BEGIN Task inputs
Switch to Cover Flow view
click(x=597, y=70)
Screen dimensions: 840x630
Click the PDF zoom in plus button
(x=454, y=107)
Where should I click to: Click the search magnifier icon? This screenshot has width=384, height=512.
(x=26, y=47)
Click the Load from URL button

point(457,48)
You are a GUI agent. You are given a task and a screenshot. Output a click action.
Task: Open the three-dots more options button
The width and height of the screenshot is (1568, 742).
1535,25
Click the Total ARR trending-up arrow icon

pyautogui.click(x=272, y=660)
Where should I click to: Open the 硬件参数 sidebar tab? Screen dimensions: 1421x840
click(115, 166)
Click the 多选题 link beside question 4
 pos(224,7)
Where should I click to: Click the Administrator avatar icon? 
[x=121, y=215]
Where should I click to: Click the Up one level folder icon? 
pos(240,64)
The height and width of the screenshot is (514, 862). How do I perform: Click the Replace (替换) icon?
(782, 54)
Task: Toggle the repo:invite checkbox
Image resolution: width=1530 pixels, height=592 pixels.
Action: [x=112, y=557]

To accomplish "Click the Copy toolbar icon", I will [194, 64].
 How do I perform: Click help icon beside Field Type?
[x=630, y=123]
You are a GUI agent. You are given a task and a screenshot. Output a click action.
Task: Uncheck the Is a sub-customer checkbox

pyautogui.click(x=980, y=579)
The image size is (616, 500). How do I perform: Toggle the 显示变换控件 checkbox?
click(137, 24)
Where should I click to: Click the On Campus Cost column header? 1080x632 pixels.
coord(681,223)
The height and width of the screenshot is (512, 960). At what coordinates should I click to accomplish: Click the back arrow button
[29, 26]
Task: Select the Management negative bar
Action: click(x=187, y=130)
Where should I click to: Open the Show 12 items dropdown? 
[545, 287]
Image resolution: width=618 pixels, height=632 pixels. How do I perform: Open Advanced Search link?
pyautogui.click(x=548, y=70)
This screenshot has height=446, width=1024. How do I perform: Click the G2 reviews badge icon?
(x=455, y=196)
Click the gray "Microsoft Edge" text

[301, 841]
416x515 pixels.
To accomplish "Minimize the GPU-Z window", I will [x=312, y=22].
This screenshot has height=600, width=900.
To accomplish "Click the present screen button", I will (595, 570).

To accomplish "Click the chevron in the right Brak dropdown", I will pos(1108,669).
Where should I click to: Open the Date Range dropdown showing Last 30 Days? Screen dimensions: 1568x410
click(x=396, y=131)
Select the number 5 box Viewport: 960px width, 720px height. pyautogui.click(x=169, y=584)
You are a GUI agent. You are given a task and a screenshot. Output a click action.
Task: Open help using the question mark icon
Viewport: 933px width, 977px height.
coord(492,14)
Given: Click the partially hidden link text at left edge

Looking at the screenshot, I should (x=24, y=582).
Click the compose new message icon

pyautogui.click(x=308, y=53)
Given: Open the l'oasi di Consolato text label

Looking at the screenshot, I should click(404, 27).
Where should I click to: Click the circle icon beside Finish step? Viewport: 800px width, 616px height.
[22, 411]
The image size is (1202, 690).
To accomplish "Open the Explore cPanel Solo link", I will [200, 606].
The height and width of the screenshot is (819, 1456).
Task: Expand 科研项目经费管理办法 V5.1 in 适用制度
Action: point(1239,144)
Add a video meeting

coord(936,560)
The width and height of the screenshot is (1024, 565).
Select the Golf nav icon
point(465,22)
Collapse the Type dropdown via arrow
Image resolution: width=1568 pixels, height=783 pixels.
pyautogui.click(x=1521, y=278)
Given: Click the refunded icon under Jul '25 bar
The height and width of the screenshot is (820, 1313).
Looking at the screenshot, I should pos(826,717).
END Task inputs
Give the lines from the one containing "Image resolution: width=1568" through the end of the entries again, exactly as written and with no other lines.

Image resolution: width=1568 pixels, height=783 pixels.
pyautogui.click(x=1521, y=278)
Given: Click the refunded icon under Jul '25 bar
The height and width of the screenshot is (820, 1313).
Looking at the screenshot, I should pos(826,717).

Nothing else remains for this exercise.